Plum tree help
Hi, We have some plum trees that are seeping some sort of sap and turning black on the rootstock portion of the trunk. I attached a picture. There is a flexible film over soft, squishy liquid that started off golden brown this spring, and by now is turning black. The trees were transplanted in their current location about a year and a half ago. Do you have any ideas on what might be going on and what we should do about it? Thank you so much! -Joey
Benton County Oregon
There are several reasons that can cause your trees to ooze sap. Some of the causes are mechanical (lawn mower or weeding), various animals (voles, gophers, etc.), boring insects, bacteria, and fungus. The oozing of sap is normal for a tree that has 'damage', whatever the cause. The tree is trying to heal and protect itself.

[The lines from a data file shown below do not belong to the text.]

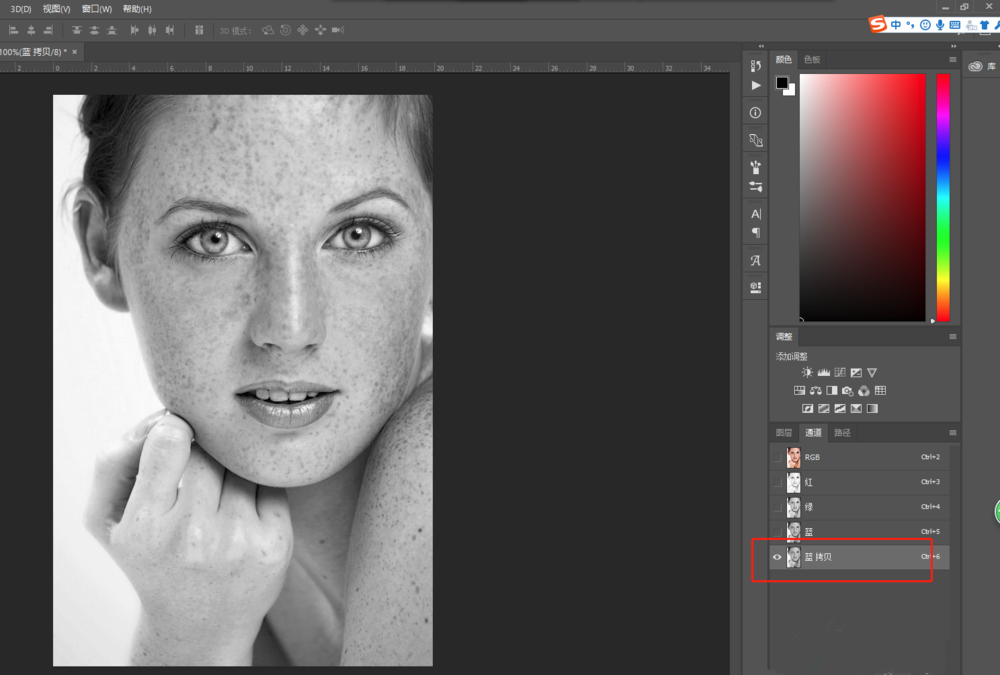Add a Color Balance adjustment
The height and width of the screenshot is (675, 1000).
click(816, 390)
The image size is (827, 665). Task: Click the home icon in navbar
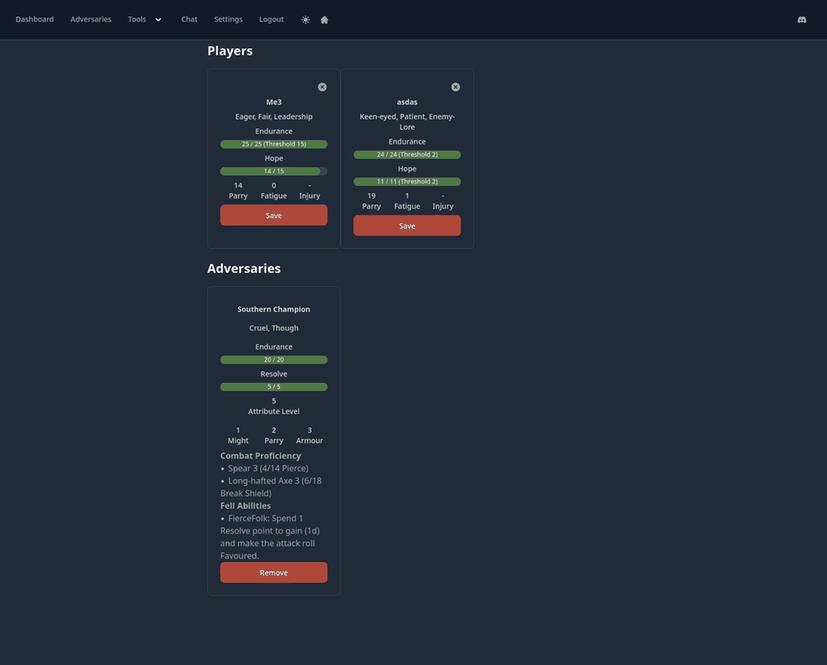324,20
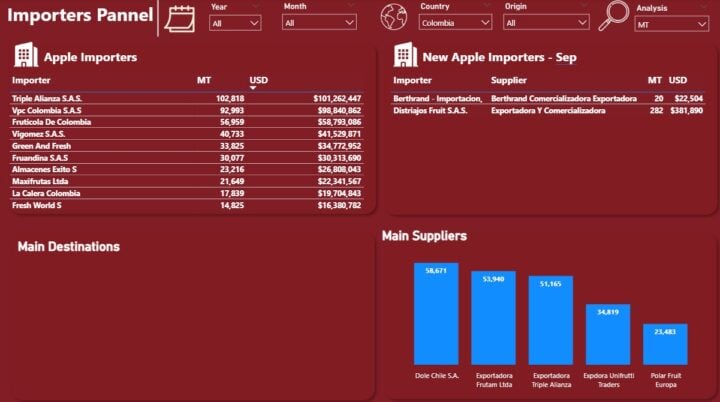720x402 pixels.
Task: Expand the Country dropdown showing Colombia
Action: click(455, 22)
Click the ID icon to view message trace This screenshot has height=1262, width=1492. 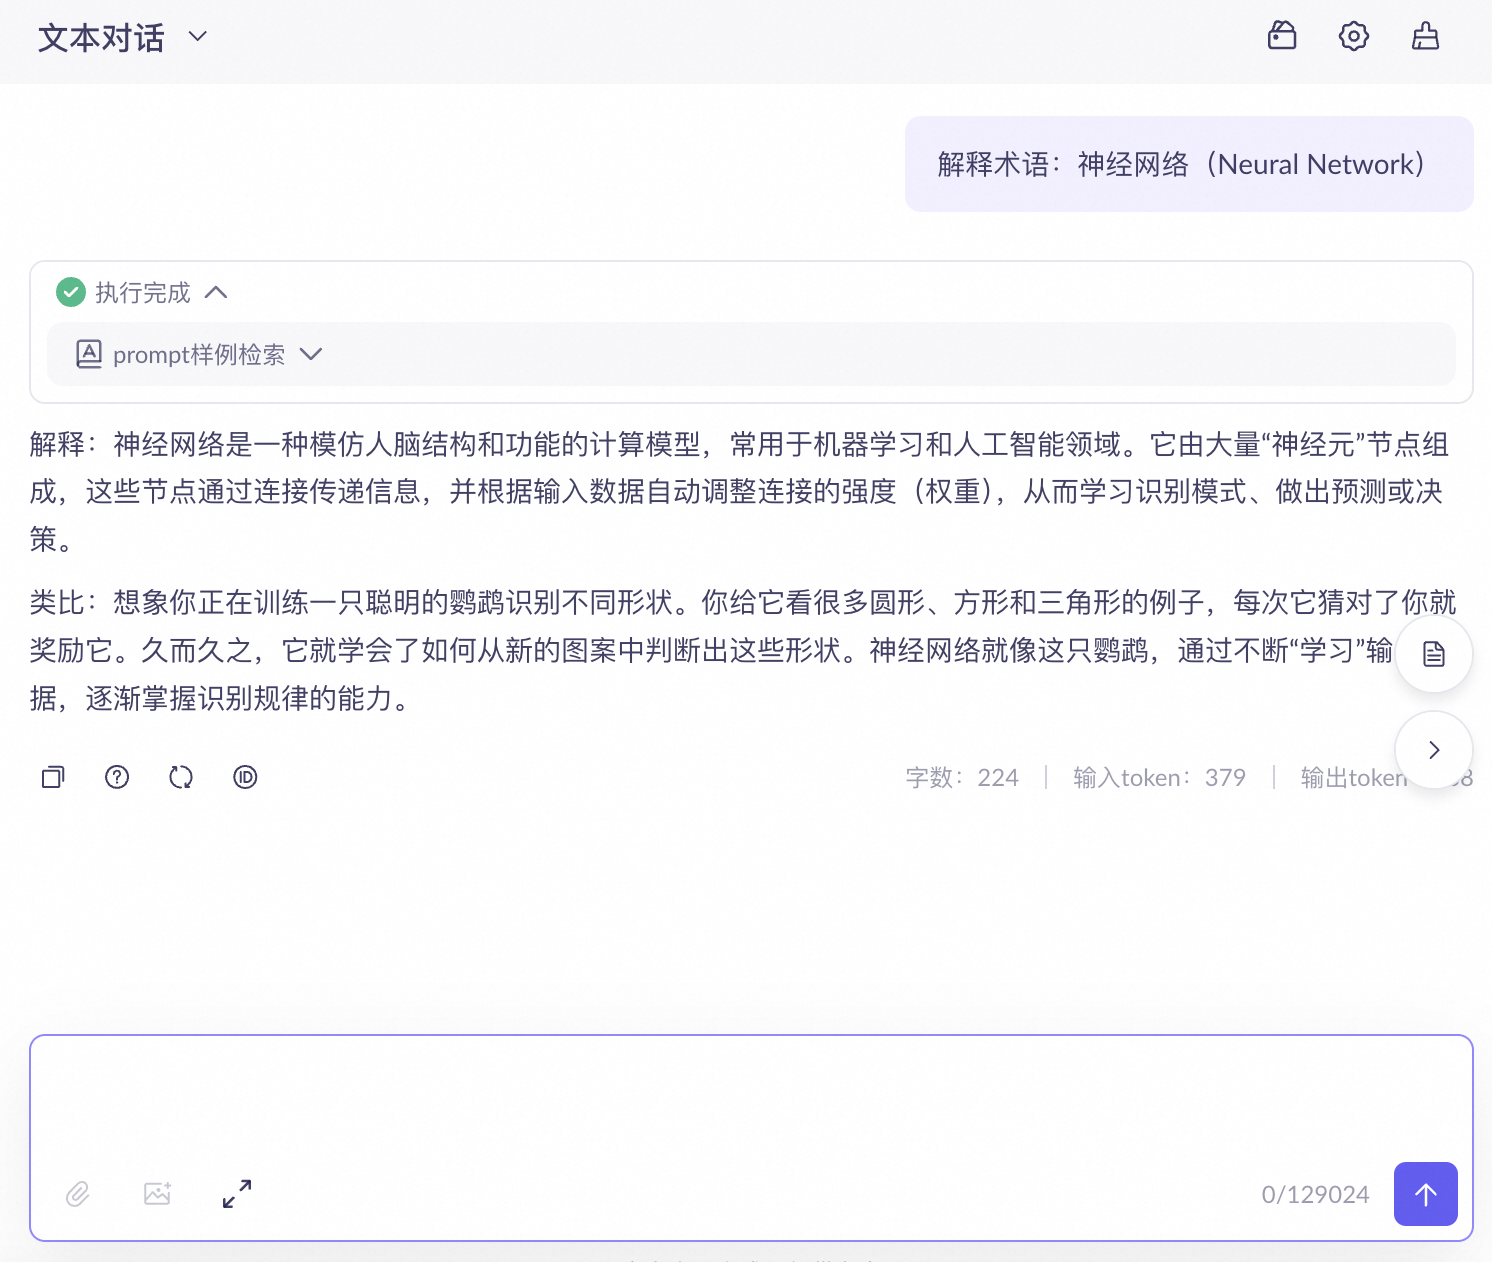pos(245,777)
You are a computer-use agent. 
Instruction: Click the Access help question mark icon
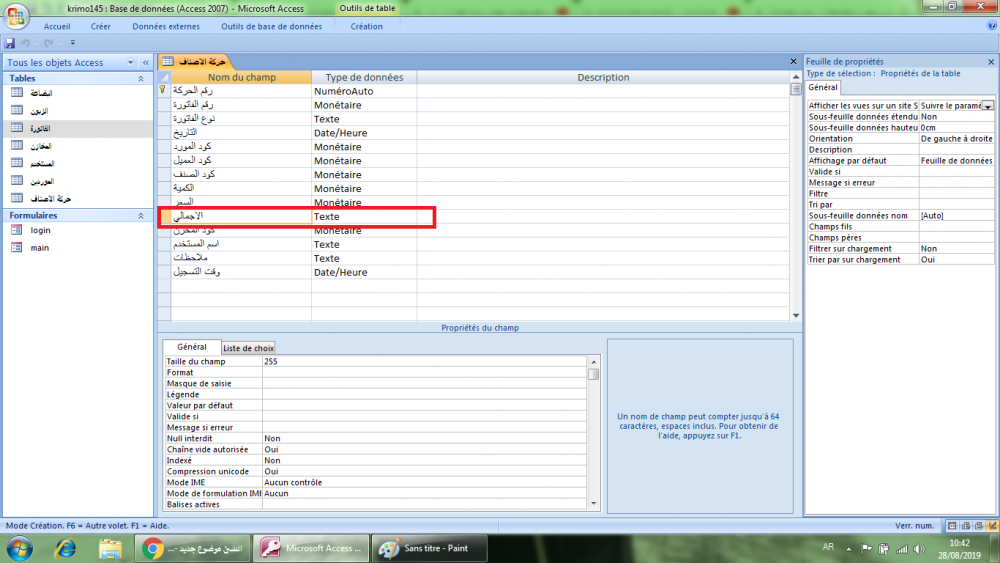point(990,27)
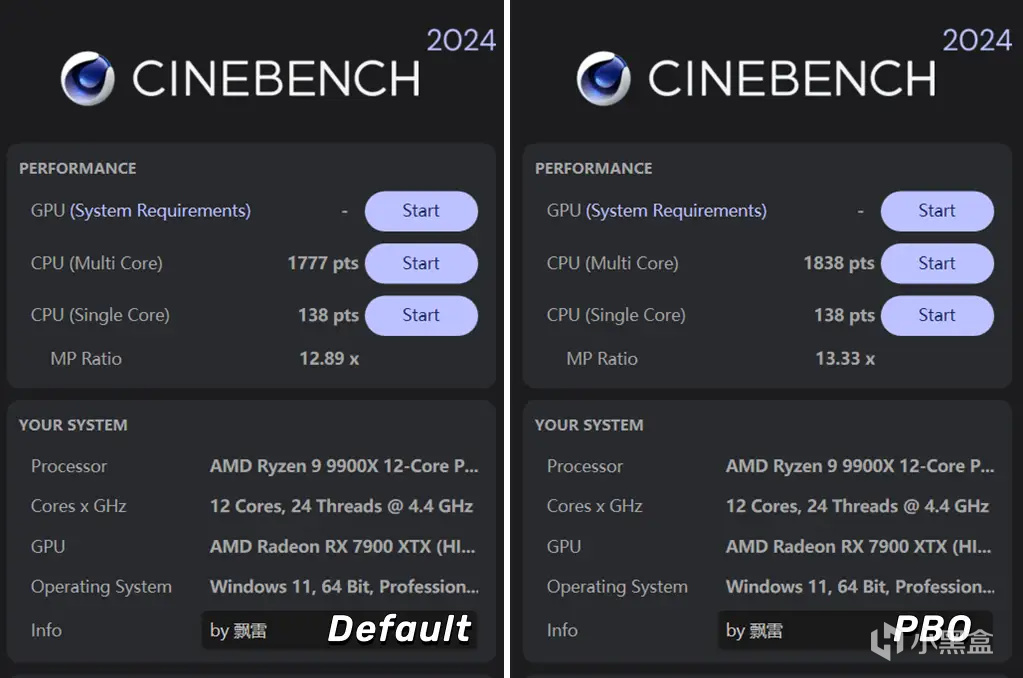Click the 13.33 x MP Ratio value
The width and height of the screenshot is (1023, 678).
(x=844, y=358)
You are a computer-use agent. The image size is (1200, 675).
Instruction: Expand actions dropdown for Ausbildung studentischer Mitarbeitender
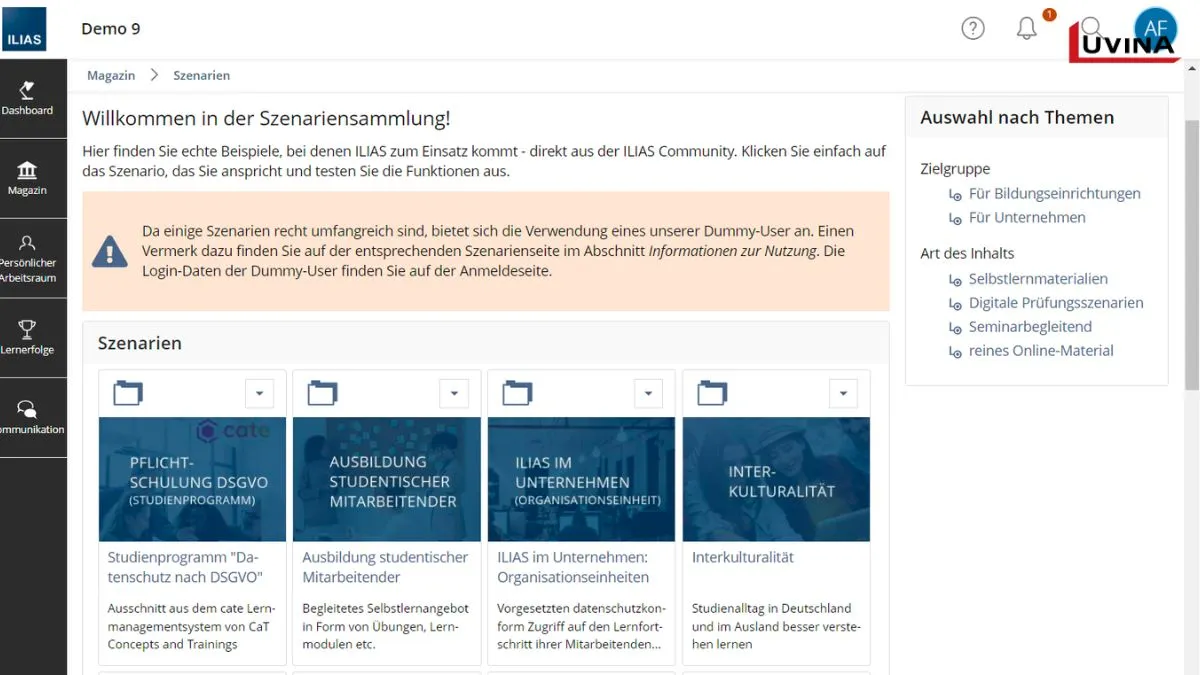[454, 393]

The damage on the tree pictured seems to be directly related to its graft. If the oozing sap on your other trees are also at the graft line, there may be a problem or weakness in the graft itself. There is not much you can do about the graft other than taking care of your tree and hope it is successful in healing itself. Things you can do to help your trees is clean up the area under the drip line (the area from the tree trunk extending out to the tip of each limb) of your tree, keeping it weed free. You should also clear the mulch, at least 6 inches, away from the tree’s trunk (voles and other rodents will hide in the mulch while dining on your tree); you can also spray your tree with a fungicide; if you see insects, or insect waste in the sap, use an insecticide spray. There are organic and non-organic sprays available from the larger nurseries in our area. In early Spring I recommend that you fertilize your trees. Make sure that when pruning your plum trees, you do so after the leaves fall and when it is dry.